OBJECTIVE: Report each line below that contains the string "header", copying every such line in full. Only matches with the same capitalization count.

--------

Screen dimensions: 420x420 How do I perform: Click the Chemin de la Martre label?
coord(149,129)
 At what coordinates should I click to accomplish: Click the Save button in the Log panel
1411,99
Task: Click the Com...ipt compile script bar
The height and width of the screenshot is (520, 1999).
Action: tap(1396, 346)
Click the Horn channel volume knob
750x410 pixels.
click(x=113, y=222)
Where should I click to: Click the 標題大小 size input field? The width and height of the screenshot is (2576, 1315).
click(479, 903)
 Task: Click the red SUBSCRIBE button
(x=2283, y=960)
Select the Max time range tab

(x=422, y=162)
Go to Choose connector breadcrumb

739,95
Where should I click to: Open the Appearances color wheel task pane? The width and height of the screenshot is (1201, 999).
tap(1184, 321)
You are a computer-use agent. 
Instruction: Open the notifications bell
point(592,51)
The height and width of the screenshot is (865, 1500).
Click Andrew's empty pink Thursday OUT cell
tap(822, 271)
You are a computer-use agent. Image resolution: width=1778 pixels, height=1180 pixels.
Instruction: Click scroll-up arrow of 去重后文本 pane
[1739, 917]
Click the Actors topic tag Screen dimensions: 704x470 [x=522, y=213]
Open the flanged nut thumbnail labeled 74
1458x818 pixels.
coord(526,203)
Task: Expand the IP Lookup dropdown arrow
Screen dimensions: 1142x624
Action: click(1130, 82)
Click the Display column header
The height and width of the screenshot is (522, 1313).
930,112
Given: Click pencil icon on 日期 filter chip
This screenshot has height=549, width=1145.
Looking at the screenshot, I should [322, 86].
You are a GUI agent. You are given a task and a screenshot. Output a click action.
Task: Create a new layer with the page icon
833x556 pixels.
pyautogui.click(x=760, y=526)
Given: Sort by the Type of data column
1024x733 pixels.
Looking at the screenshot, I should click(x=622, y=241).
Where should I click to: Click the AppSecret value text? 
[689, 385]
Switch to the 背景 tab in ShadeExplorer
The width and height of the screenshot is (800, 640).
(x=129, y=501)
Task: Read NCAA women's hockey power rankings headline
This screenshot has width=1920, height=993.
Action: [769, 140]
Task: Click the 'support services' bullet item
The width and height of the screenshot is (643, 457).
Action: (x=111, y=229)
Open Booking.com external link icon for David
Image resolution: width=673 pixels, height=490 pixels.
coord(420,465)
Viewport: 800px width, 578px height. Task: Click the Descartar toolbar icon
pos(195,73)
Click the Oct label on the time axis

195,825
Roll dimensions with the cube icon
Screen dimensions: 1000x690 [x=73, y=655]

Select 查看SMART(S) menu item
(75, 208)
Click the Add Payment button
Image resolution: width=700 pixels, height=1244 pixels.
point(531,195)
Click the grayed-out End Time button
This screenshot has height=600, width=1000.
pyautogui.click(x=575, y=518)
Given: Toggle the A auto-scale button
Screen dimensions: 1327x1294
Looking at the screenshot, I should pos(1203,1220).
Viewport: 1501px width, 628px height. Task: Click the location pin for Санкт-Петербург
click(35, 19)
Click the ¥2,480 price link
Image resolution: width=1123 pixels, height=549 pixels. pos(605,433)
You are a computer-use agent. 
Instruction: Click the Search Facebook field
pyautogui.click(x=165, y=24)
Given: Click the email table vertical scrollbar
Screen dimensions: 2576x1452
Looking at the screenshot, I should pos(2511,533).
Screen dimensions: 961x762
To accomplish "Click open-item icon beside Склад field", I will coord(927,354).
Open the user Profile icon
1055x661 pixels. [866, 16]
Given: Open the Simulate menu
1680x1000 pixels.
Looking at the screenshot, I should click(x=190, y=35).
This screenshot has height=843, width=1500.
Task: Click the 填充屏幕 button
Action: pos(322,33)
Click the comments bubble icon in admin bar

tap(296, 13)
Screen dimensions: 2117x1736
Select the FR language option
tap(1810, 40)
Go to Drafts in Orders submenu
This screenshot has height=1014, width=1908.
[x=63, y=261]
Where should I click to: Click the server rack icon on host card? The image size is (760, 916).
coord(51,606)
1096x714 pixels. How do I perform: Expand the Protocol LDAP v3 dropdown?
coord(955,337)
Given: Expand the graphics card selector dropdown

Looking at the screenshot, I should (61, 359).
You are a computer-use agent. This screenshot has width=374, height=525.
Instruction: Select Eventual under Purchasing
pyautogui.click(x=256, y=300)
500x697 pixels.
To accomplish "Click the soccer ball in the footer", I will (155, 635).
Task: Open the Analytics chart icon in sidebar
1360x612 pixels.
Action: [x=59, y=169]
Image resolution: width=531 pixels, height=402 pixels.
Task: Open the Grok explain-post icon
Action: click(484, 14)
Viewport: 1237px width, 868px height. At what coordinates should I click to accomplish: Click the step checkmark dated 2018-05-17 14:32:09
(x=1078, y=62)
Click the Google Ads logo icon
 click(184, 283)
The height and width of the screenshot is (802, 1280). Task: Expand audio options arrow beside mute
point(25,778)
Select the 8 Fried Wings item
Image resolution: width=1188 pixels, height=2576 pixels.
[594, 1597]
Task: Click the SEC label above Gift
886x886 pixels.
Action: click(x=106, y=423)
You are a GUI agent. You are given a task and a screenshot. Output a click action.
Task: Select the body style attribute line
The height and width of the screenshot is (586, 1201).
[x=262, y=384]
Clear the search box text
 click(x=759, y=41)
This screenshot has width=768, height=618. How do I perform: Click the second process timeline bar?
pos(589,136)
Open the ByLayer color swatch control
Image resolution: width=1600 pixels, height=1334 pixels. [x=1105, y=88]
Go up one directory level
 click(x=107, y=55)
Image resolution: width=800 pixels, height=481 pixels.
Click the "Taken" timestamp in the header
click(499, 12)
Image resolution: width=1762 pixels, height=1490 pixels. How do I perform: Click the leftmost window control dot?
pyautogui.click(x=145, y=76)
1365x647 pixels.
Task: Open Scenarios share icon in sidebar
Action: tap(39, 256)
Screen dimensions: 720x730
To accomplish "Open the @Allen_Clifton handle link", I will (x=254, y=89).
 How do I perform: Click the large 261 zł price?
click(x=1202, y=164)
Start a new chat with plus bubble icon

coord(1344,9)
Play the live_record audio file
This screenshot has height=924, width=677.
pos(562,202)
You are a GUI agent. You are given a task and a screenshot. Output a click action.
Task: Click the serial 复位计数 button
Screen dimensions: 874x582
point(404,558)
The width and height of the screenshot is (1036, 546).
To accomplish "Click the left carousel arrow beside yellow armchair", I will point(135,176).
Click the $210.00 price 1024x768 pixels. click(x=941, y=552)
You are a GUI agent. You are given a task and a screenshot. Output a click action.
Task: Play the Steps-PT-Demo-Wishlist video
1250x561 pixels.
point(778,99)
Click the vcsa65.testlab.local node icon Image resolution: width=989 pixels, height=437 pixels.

--------

RESPONSE TO THE TASK:
Click the Display column header
Click the "Taken" timestamp in the header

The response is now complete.